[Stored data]
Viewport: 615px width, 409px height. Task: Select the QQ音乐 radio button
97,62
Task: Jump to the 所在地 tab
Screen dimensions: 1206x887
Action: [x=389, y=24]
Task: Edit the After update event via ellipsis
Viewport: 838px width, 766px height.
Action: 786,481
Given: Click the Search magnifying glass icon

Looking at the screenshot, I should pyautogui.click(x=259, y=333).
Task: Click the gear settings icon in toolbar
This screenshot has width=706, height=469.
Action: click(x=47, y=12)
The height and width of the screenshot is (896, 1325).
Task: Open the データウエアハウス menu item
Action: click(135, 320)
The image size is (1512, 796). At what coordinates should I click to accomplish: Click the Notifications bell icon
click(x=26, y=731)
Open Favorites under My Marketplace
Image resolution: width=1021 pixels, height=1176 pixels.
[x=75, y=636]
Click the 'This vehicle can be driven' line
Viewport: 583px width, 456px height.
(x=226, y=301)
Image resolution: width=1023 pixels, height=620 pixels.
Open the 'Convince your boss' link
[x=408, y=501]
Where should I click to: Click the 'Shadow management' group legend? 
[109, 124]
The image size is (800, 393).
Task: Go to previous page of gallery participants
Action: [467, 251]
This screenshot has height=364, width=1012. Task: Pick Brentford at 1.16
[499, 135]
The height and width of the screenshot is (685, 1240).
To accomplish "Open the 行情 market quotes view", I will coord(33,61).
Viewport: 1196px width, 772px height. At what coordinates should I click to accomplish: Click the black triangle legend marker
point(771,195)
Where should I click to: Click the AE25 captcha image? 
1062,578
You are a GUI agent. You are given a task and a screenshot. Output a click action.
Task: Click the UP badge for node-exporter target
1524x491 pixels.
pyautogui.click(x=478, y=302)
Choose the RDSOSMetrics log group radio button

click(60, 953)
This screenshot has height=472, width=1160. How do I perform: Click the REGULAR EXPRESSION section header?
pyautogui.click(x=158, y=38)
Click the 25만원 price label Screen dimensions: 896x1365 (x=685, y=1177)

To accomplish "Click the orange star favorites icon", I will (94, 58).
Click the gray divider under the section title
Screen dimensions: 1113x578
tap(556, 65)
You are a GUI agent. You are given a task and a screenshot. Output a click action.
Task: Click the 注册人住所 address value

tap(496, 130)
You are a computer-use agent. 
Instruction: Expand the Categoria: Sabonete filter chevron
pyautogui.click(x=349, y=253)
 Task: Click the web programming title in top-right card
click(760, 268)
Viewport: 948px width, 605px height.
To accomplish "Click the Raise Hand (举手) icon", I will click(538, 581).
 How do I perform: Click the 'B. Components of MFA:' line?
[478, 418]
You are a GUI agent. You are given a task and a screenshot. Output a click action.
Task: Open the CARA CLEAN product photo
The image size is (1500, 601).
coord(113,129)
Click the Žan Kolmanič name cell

• WORK REQUIRED
Reproduce the data exactly. Keep every line intact.

• PROBLEM SOLUTION
Viewport: 615px width, 409px height. Task: Select the QQ音乐 radio button
97,62
Task: Jump to the 所在地 tab
Screen dimensions: 1206x887
Action: [x=389, y=24]
Task: Edit the After update event via ellipsis
Viewport: 838px width, 766px height.
Action: 786,481
Given: Click the Search magnifying glass icon

Looking at the screenshot, I should pyautogui.click(x=259, y=333).
Task: Click the gear settings icon in toolbar
This screenshot has width=706, height=469.
Action: click(x=47, y=12)
The height and width of the screenshot is (896, 1325).
Task: Open the データウエアハウス menu item
Action: click(135, 320)
The image size is (1512, 796). At what coordinates should I click to accomplish: Click the Notifications bell icon
click(x=26, y=731)
Open Favorites under My Marketplace
Image resolution: width=1021 pixels, height=1176 pixels.
[x=75, y=636]
Click the 'This vehicle can be driven' line
Viewport: 583px width, 456px height.
(x=226, y=301)
Image resolution: width=1023 pixels, height=620 pixels.
Open the 'Convince your boss' link
[x=408, y=501]
Where should I click to: Click the 'Shadow management' group legend? 
[109, 124]
The image size is (800, 393).
Task: Go to previous page of gallery participants
Action: [467, 251]
This screenshot has height=364, width=1012. Task: Pick Brentford at 1.16
[499, 135]
The height and width of the screenshot is (685, 1240).
To accomplish "Open the 行情 market quotes view", I will coord(33,61).
Viewport: 1196px width, 772px height. At what coordinates should I click to accomplish: Click the black triangle legend marker
point(771,195)
Where should I click to: Click the AE25 captcha image? 
1062,578
You are a GUI agent. You are given a task and a screenshot. Output a click action.
Task: Click the UP badge for node-exporter target
1524x491 pixels.
pyautogui.click(x=478, y=302)
Choose the RDSOSMetrics log group radio button

click(60, 953)
This screenshot has height=472, width=1160. How do I perform: Click the REGULAR EXPRESSION section header?
pyautogui.click(x=158, y=38)
Click the 25만원 price label Screen dimensions: 896x1365 (x=685, y=1177)

To accomplish "Click the orange star favorites icon", I will (94, 58).
Click the gray divider under the section title
Screen dimensions: 1113x578
tap(556, 65)
You are a GUI agent. You are given a task and a screenshot. Output a click action.
Task: Click the 注册人住所 address value

tap(496, 130)
You are a computer-use agent. 
Instruction: Expand the Categoria: Sabonete filter chevron
pyautogui.click(x=349, y=253)
 Task: Click the web programming title in top-right card
click(760, 268)
Viewport: 948px width, 605px height.
To accomplish "Click the Raise Hand (举手) icon", I will click(538, 581).
 How do I perform: Click the 'B. Components of MFA:' line?
[478, 418]
You are a GUI agent. You are given a task and a screenshot. Output a click action.
Task: Open the CARA CLEAN product photo
The image size is (1500, 601).
coord(113,129)
Click the Žan Kolmanič name cell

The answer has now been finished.